=== DOCUMENT EXTRACT ===

The above lengths are based on optimum forward gain. The feed point for the above formulas assumes a feed point 26 in the center of the third conductive element 24 which connects the 2 parallel elements. All elements should have a large diameter in order to reduce losses, produce maximum gain and to keep the impedances manageable. For example, a 1 inch diameter is optimum for use in the Amateur Radio 10 meter band (EG: 28.5 mHz). Element diameters should be proportioned based on the actual design frequency. In order to maintain the same formulas described above, the diameter would approximately double for the 20 meter band and quadruple for the 40 meter band.
As with any antenna design, the lengths can differ depending on the gain, impedance, front to back and so forth desired by the user. These formulas do not have to be adhered to exactly. The smaller element can be positioned so one end is level to the back element, with little loss in gain. This allows the bottom element to be straight for easier mechanical construction. A wire antenna design is even possible by adjusting the element lengths and spacing. The resulting antenna would have the same basic shape but would have less gain and a higher mismatch to traditional 50 ohm cable.
Operation of the antenna 10 changes based on the feed point 26 and differs greatly depending on the location selected. When fed at the center of the third conductive element 24, the two parallel element(s) currents are out of phase and therefore, the antenna 10 provides gain in the direction of the second conductive element 18 (when using the above formulas). If the antenna 10 is fed at the center of one of the two parallel elements, the antenna 10 behaves similar to that of a traditional folded dipole antenna. The parallel elements are now in phase and the impedance is approximately 300 ohms.

=== RECORDED INFORMATION ===

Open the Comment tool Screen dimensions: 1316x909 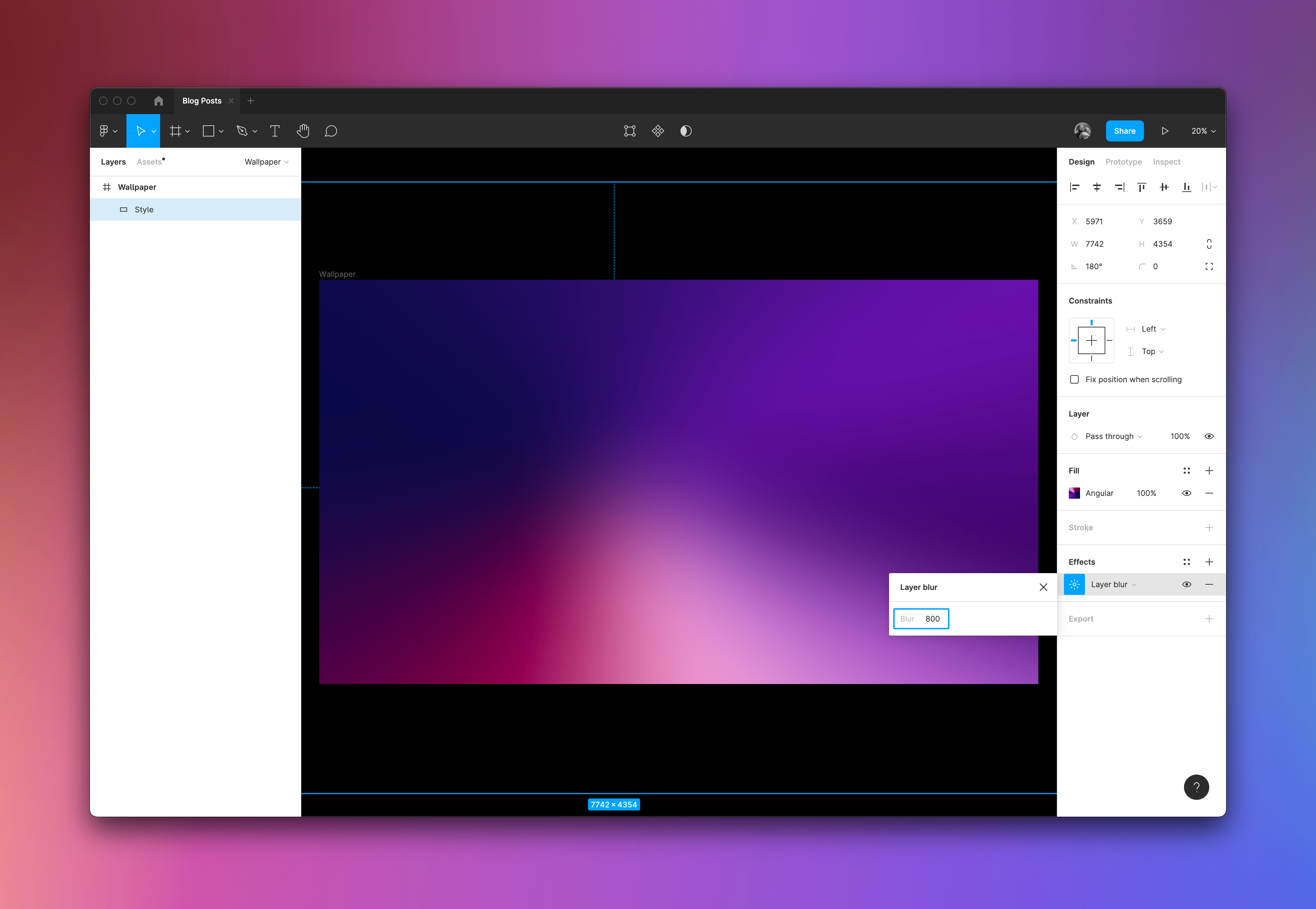click(x=331, y=131)
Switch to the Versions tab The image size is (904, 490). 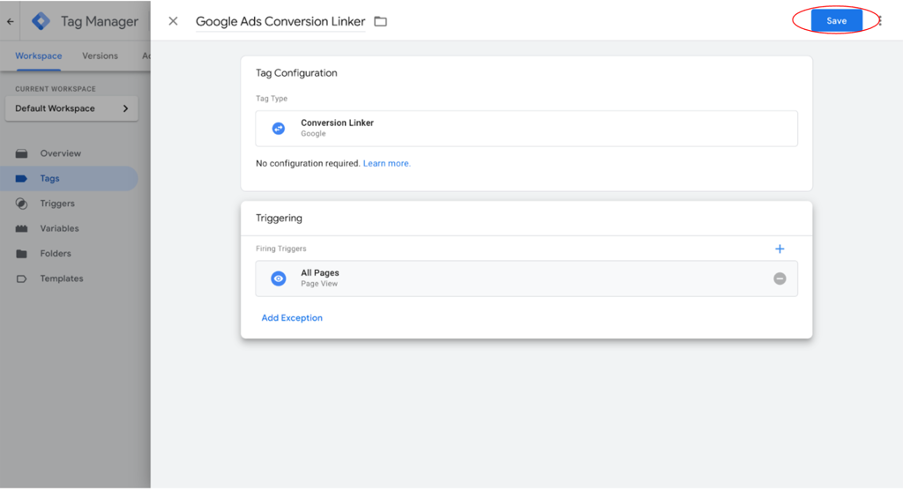(99, 56)
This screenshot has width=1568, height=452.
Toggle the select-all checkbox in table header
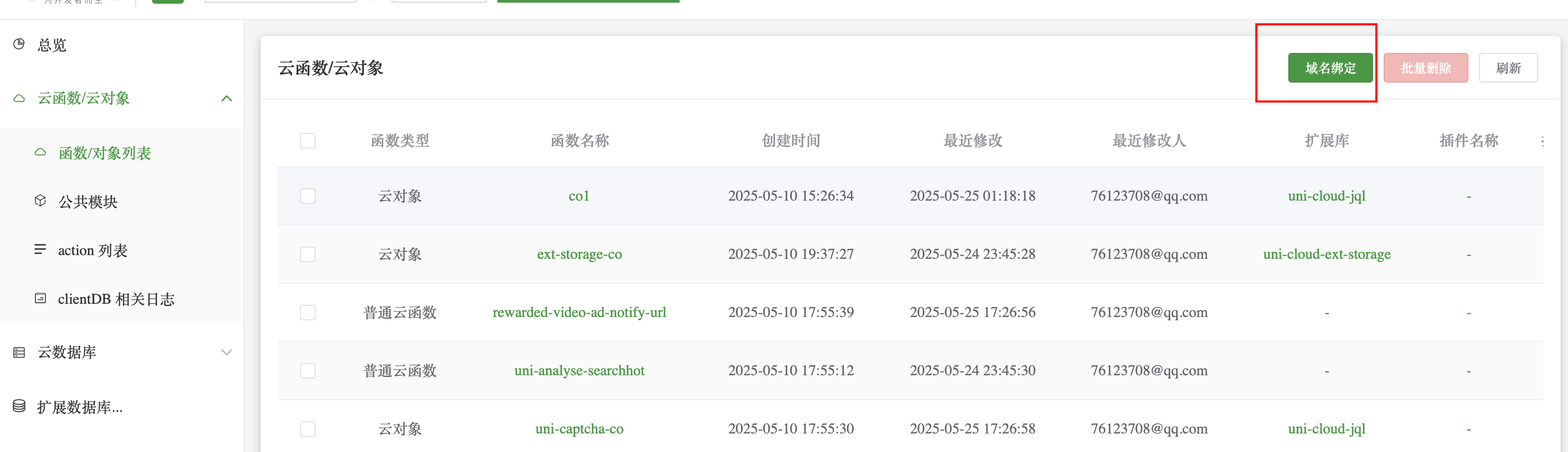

===

▶ _TASKS FOR THIS EXERCISE_
1/ In the antenna description, quote the passage starting with "As with any" and going on through "50 ohm cable.".
2/ Write what comes next in the antenna description, picking up after its final sentence.

▶ _THE RESULTS_
1/
As with any antenna design, the lengths can differ depending on the gain, impedance, front to back and so forth desired by the user. These formulas do not have to be adhered to exactly. The smaller element can be positioned so one end is level to the back element, with little loss in gain. This allows the bottom element to be straight for easier mechanical construction. A wire antenna design is even possible by adjusting the element lengths and spacing. The resulting antenna would have the same basic shape but would have less gain and a higher mismatch to traditional 50 ohm cable.

2/
One of the antenna's many benefits is that it allows the creation of an extremely close spaced beam. People who just don't have the available space to erect a traditional beam antenna (which may have element spacings a quarter of a wavelength apart!), can now obtain the same gain at just 0.06 wavelengths or less. For example, a rotatable vertical beam for the 10 meter band can be created with a turning radius of just 2 feet and yet it produces over 5 dBd gain.
A comparison of a typical traditional 2 element beam to the antenna 10 design (using 2 parallel elements and a connection on just one end) will more clearly show the benefits of the antenna 10. Directors and reflectors will be omitted for the moment.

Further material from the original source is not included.